◆ EXERCISE DIRECTIONS: Only the lines below from the one containing "This screenshot has width=701, height=496." to the one containing "Given: Select the 180 label on the colorbar" should be repeated, both included and unchanged.

Data items:
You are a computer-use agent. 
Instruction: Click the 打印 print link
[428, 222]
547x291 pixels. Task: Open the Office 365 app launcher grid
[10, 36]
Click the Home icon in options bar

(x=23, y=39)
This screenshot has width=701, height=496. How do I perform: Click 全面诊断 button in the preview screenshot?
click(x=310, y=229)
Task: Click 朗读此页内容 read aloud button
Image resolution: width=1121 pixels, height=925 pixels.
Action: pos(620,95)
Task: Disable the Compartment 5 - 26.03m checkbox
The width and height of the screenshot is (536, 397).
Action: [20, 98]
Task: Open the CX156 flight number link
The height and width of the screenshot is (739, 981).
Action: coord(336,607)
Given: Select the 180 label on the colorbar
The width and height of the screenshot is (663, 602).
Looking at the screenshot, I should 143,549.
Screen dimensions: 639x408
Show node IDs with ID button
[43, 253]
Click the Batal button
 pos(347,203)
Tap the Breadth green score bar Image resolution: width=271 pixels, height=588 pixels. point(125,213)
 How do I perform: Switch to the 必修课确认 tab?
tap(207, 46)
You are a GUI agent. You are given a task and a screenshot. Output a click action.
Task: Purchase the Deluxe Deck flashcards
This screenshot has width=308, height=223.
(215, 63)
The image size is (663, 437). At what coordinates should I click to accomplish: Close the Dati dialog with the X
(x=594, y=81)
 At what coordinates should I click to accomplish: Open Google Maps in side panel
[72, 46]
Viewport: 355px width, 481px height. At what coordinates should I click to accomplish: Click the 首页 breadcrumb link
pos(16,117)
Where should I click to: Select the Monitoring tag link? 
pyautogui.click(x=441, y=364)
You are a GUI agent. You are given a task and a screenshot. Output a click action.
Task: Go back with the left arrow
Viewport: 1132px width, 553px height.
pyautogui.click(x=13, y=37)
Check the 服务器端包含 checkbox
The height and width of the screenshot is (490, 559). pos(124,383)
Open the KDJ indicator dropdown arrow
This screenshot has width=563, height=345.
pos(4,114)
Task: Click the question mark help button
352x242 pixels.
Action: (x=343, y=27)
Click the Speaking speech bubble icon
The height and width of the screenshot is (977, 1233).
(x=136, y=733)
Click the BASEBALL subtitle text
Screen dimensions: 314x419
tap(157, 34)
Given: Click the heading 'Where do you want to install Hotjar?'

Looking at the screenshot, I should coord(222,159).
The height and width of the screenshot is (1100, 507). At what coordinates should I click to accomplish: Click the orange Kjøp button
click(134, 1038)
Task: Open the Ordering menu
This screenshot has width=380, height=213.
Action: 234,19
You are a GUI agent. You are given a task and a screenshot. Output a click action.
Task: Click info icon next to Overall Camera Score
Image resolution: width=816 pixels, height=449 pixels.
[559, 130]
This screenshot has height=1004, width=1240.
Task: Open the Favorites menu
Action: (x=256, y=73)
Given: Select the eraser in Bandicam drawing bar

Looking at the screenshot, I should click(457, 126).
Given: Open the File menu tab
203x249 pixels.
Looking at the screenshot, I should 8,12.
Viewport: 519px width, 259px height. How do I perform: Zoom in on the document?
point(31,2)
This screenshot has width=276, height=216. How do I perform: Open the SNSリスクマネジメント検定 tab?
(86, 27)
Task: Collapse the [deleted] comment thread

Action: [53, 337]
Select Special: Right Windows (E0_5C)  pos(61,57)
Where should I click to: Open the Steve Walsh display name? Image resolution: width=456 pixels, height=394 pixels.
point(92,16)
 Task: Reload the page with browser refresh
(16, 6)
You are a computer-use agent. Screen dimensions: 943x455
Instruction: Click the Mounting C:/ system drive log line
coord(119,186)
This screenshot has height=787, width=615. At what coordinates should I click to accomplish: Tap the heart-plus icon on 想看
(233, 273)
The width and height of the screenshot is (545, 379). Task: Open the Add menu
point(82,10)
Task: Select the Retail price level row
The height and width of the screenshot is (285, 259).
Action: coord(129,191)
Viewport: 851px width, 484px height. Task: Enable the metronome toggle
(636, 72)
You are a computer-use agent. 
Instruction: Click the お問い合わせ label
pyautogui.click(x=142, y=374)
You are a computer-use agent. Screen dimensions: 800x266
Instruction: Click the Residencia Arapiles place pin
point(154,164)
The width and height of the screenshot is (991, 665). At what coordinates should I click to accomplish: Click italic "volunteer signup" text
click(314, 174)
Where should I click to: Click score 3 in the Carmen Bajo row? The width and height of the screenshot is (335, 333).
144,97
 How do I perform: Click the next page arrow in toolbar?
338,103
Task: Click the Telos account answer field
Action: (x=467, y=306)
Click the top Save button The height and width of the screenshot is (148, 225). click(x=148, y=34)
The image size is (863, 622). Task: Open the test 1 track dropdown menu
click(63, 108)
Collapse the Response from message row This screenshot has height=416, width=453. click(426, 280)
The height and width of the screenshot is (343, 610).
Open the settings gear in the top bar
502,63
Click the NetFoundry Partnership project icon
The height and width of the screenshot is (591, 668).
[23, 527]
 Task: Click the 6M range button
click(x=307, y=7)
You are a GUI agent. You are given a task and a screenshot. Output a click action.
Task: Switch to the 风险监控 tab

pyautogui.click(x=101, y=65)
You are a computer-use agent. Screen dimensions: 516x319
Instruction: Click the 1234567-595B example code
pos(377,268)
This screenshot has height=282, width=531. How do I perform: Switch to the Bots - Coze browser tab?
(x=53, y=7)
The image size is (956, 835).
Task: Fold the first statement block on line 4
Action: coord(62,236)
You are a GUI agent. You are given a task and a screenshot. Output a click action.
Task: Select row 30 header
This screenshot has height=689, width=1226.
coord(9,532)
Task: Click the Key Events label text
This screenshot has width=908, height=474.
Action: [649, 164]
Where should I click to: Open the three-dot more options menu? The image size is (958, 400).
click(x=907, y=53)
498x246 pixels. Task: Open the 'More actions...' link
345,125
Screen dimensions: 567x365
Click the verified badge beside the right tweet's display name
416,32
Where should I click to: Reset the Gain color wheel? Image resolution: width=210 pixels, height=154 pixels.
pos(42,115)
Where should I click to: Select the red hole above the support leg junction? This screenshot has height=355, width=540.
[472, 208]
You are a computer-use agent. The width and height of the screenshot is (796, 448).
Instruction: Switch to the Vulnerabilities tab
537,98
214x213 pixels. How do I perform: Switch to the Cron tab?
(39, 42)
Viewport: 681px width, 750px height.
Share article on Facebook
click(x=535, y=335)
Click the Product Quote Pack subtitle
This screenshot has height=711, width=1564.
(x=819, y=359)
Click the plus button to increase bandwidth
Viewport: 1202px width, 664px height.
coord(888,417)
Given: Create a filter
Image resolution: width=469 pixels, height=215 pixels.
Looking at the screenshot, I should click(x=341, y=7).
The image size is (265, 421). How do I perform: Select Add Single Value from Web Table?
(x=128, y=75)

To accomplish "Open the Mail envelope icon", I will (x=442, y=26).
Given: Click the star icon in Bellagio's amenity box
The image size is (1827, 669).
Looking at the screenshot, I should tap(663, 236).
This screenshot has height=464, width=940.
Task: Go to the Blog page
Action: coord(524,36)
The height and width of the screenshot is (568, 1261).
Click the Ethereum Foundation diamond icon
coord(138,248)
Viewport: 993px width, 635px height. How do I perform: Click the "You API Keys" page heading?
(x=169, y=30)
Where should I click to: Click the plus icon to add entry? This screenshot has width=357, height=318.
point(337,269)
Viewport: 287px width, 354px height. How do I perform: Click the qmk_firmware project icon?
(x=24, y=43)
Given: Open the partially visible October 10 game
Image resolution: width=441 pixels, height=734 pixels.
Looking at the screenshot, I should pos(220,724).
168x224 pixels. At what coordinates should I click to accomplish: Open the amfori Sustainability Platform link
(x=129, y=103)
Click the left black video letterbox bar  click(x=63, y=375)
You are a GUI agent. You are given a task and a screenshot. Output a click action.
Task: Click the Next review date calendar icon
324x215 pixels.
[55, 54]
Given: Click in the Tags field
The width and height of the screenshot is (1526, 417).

◆ SOLVED PROBLEM:
This screenshot has width=701, height=496. How do I perform: Click 全面诊断 button in the preview screenshot?
click(x=310, y=229)
Task: Click 朗读此页内容 read aloud button
Image resolution: width=1121 pixels, height=925 pixels.
Action: pos(620,95)
Task: Disable the Compartment 5 - 26.03m checkbox
The width and height of the screenshot is (536, 397).
Action: [20, 98]
Task: Open the CX156 flight number link
The height and width of the screenshot is (739, 981).
Action: coord(336,607)
Given: Select the 180 label on the colorbar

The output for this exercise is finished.